Keep only the lines of the listing that include the word "height", and copy them.

_RECORDS FOR THE EXERCISE_:
* * *
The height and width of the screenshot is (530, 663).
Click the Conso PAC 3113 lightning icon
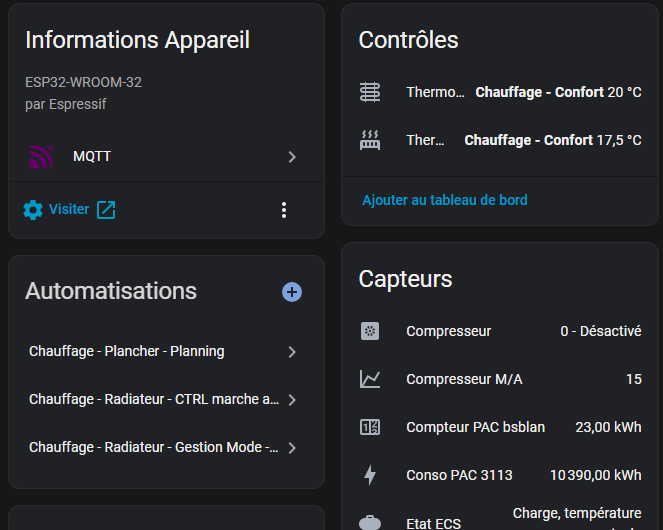coord(370,475)

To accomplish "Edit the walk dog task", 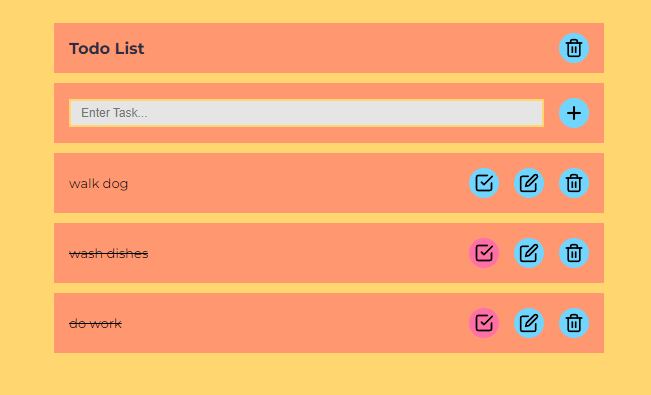I will coord(529,183).
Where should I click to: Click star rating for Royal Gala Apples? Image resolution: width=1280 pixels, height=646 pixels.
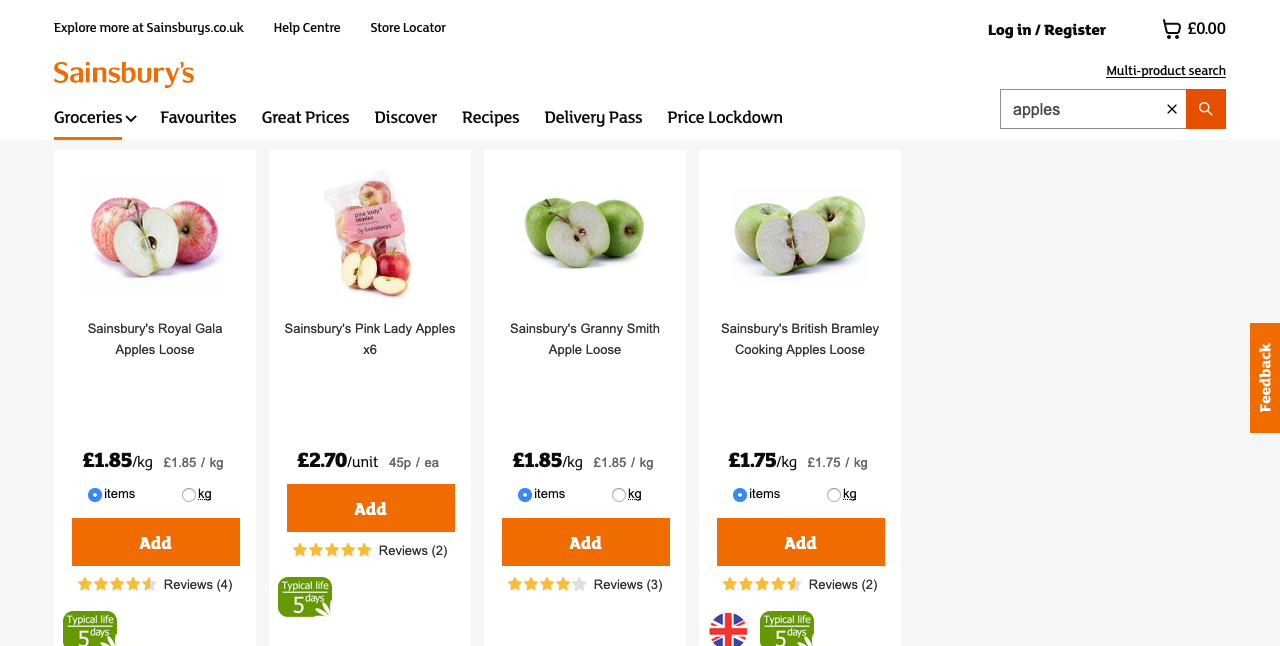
* * *
_EXERCISE RESPONSE_:
The height and width of the screenshot is (530, 663).
Where should I click to: Click star rating for Royal Gala Apples? Image resolution: width=1280 pixels, height=646 pixels.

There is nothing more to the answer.